> _Available records_:
◆ ◆ ◆ ◆
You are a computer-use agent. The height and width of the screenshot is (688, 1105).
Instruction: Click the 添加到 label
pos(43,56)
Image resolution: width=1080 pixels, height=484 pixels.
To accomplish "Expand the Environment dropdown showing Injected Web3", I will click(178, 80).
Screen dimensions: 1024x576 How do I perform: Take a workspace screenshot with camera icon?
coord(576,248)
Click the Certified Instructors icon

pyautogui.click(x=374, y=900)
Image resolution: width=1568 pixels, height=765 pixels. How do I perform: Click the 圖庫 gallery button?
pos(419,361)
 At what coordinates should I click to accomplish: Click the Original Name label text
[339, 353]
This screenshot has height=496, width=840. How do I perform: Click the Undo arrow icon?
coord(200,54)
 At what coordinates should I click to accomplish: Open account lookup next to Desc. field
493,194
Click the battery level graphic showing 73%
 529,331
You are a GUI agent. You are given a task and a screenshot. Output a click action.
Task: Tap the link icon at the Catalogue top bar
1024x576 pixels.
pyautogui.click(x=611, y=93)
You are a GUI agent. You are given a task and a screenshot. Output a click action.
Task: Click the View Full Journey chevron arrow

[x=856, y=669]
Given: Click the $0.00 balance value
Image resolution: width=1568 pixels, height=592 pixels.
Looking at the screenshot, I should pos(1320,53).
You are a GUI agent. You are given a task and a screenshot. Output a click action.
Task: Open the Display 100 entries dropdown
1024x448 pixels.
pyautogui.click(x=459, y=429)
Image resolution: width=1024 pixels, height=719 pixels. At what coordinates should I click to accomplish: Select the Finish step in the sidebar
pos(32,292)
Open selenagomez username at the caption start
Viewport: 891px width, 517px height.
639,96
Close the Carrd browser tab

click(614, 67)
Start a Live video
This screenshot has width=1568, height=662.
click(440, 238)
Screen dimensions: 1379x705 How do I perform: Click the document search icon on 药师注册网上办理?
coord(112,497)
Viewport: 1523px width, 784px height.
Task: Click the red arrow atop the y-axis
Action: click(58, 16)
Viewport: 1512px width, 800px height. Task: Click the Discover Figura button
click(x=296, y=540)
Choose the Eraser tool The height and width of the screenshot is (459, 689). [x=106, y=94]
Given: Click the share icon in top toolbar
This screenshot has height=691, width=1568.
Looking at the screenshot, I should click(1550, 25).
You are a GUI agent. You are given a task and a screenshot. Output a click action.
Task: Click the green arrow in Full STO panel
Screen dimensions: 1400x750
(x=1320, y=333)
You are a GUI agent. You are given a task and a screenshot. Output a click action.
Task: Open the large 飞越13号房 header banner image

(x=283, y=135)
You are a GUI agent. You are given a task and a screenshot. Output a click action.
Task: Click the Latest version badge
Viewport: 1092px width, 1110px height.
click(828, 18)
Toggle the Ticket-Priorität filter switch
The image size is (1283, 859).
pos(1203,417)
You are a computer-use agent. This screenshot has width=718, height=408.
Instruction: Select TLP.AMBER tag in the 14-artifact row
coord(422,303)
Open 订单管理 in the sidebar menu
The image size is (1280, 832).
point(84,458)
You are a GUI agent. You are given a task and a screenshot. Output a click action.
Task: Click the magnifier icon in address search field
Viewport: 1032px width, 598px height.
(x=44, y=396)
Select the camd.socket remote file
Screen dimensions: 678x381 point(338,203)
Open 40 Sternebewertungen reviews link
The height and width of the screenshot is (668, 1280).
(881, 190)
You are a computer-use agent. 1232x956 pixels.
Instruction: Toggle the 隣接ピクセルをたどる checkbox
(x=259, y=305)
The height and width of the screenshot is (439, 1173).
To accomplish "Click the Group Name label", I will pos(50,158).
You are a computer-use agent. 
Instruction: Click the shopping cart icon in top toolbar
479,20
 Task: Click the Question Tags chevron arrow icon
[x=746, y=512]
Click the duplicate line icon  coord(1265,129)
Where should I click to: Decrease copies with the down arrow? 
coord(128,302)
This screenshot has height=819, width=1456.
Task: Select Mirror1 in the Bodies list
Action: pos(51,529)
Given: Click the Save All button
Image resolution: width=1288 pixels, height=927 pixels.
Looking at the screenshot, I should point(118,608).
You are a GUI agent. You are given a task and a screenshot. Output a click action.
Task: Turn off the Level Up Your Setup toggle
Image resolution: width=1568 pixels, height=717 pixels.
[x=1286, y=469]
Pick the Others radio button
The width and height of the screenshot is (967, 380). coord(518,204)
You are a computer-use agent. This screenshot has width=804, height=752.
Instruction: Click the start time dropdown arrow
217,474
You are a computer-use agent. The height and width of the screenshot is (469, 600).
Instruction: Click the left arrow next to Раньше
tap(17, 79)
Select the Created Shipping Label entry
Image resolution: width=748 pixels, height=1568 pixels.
◆ ◆ ◆ ◆
> _What you should do_: Please collect every line of the data above that contains the string "showing", treating uppercase and lowercase as different.

> _Solution to the exercise_:
To accomplish "Expand the Environment dropdown showing Injected Web3", I will click(178, 80).
Click the battery level graphic showing 73%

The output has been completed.